Baltimore ex-prosecutor’s perjury trial delayed again

BALTIMORE (AP) — After multiple postponements, including most recently because her entire defense team quit, Baltimore’s former top prosecutor is scheduled to stand trial on federal perjury and mortgage fraud counts in November.

Marilyn Mosby’s trial is now slated for Nov. 2 in Baltimore, with jury selection starting Oct. 31, according to an order issued Monday by U.S. District Court Judge Lydia Kay Griggsby. Her order marks the trial’s third postponement, making an already prolonged legal battle even longer.

Mosby left office in January after serving two high-profile terms as Baltimore state’s attorney. She was defeated in a Democratic primary last year after federal prosecutors accused her of lying about experiencing financial hardship during the COVID-19 pandemic in order to make early withdrawals from her retirement account. She used the money to buy two Florida vacation properties, prosecutors say.

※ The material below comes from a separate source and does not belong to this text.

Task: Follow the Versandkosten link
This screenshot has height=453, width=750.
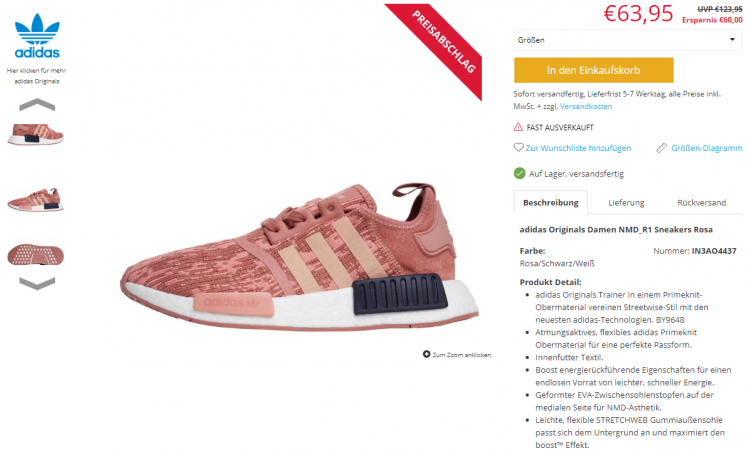Action: [586, 106]
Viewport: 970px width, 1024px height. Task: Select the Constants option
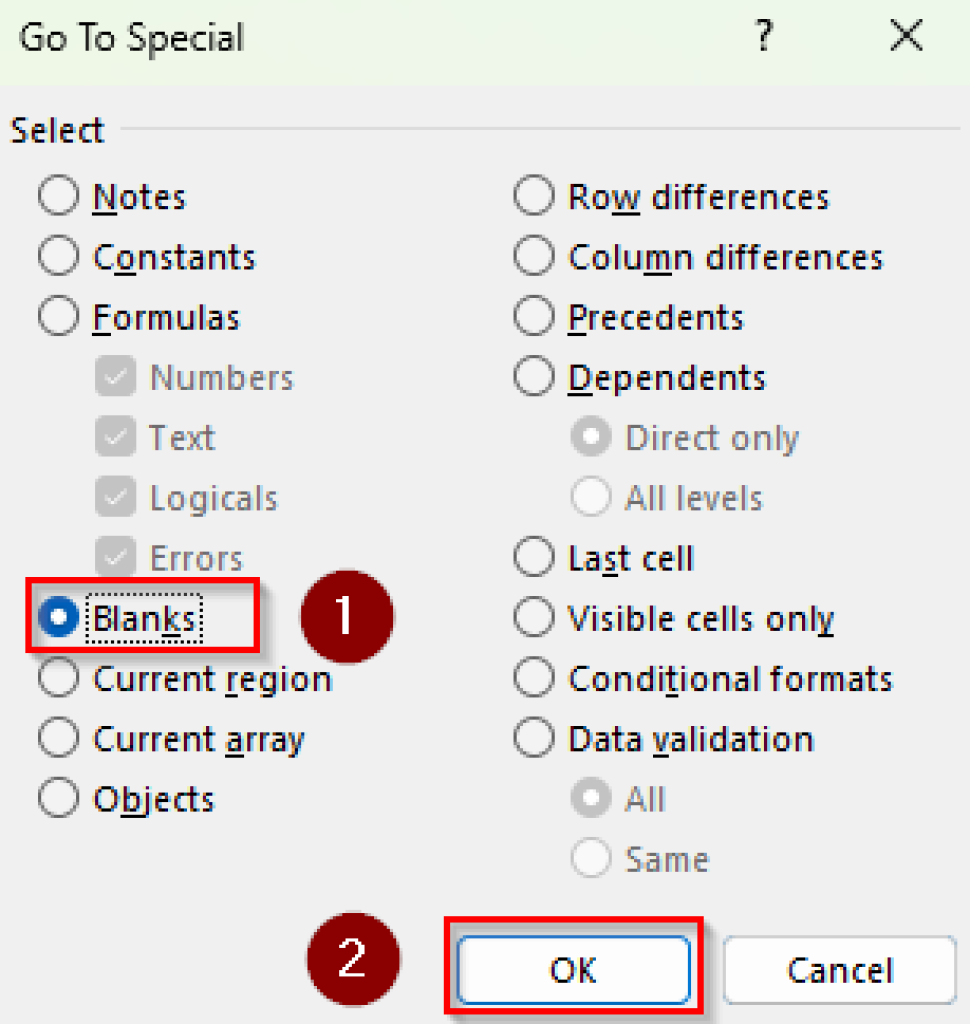tap(58, 256)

Mosby’s previous defense team argued the pandemic had an impact on both financial markets and her personal travel and consulting businesses. They’ve also repeatedly accused prosecutors of having racial or political motives for pursuing the case, though Griggsby previously rejected their assertion of vindictive prosecution.

The team of six private defense lawyers asked to withdraw from the case last month after Griggsby announced the possibility of criminal contempt charges against lead attorney A. Scott Bolden. The judge accused Bolden of violating several court rules, including using profanity in inflammatory statements to the media on the courthouse steps following an earlier hearing.

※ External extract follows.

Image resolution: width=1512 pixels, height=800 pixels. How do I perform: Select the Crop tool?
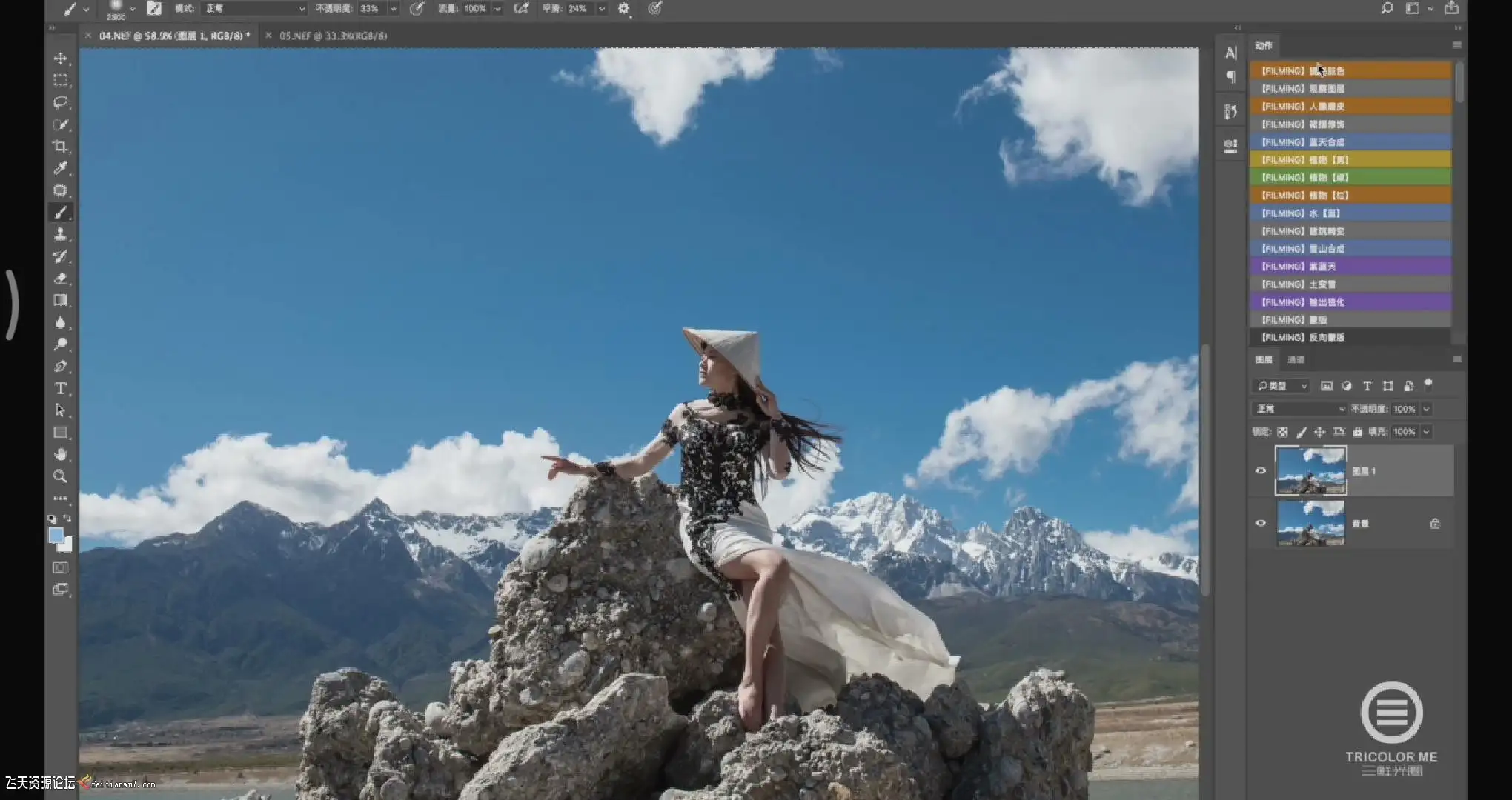60,146
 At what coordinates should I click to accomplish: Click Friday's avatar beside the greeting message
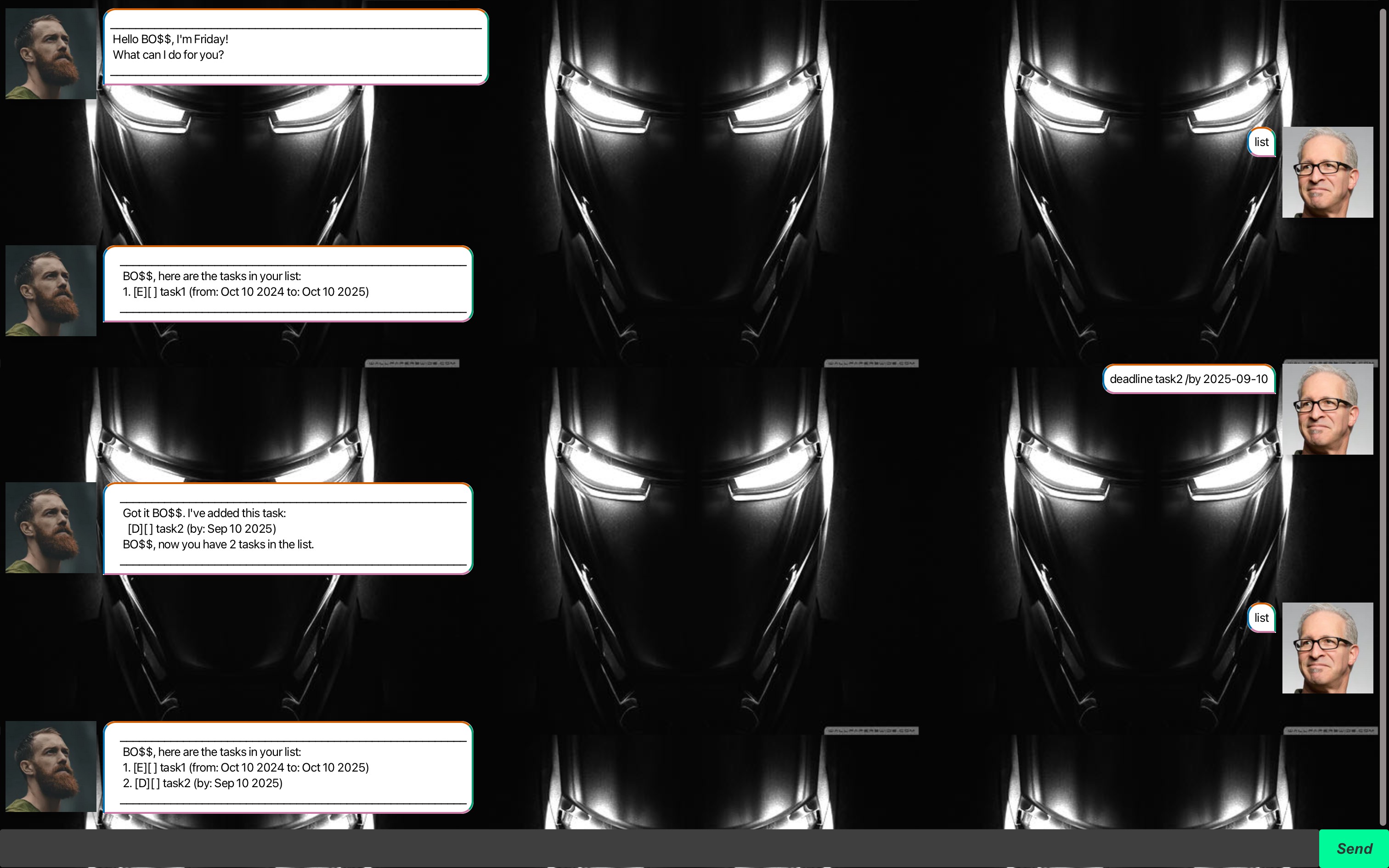click(x=51, y=53)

Griggsby allowed the team to withdraw, declared Mosby indigent and appointed a public defender to represent her moving forward. The trial date was pushed back again to let her new attorney get up to speed. It had been scheduled to start next month after being pushed back from its original date in May 2022 to September 2022.

A different federal judge said last week that Bolden’s rule violations, “in addition to his theatrics and profanity,” went against the court’s “traditions of civility and collegiality.” But his inappropriate conduct didn’t warrant criminal contempt sanctions, according to a Feb. 21 order issued by U.S. District Judge Richard D. Bennett. That case was dismissed.